→ SUPPLIED RECORDS
--*--
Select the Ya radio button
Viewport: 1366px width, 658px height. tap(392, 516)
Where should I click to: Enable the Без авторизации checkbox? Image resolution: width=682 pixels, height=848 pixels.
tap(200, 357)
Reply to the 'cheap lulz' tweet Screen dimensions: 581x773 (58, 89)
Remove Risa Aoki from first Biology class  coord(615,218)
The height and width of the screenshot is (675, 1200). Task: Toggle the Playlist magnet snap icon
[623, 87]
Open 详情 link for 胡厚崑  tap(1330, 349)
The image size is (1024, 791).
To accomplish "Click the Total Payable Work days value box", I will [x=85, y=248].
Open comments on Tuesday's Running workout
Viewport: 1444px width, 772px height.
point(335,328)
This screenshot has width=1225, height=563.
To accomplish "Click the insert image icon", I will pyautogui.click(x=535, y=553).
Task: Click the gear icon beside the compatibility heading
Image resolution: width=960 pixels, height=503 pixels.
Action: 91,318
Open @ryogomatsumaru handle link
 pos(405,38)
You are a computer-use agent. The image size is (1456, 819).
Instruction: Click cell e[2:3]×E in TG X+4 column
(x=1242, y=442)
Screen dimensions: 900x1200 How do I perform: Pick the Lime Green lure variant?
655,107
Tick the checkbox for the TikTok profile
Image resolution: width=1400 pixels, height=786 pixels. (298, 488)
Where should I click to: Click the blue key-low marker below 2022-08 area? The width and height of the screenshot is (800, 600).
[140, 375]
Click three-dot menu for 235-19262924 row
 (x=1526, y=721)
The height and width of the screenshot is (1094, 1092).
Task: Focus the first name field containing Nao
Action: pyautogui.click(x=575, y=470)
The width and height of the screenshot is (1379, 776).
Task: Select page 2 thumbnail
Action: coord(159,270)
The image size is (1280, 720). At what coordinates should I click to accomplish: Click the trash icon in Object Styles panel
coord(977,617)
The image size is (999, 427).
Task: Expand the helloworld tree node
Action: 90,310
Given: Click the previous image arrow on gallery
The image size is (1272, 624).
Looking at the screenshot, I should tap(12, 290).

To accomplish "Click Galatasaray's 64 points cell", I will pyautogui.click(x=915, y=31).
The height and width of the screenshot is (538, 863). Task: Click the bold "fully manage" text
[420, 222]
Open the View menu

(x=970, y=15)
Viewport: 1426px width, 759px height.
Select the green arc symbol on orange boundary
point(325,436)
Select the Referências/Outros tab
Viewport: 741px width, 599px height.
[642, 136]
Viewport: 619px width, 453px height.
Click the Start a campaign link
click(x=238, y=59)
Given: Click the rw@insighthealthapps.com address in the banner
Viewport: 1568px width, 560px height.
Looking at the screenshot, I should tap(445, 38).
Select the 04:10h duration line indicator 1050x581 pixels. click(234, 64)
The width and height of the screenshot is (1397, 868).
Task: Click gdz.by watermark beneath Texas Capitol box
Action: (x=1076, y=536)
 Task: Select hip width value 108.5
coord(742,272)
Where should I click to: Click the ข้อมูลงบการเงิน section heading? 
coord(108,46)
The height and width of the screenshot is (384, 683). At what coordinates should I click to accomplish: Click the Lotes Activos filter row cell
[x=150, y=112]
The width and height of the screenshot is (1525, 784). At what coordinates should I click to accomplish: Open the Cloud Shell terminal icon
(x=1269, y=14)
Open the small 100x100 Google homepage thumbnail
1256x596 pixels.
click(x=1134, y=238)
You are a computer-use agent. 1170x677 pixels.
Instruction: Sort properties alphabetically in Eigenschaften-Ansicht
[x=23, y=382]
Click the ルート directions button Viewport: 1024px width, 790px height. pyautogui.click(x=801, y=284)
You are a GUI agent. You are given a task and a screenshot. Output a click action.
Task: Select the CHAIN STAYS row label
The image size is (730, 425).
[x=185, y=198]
--*--
→ JOB
Copy out every line above that contains the string "resolution". Case matters.

→ SOLUTION TO THIS EXERCISE
Where should I click to: Enable the Без авторизации checkbox? Image resolution: width=682 pixels, height=848 pixels.
Image resolution: width=960 pixels, height=503 pixels.
Image resolution: width=1400 pixels, height=786 pixels. (298, 488)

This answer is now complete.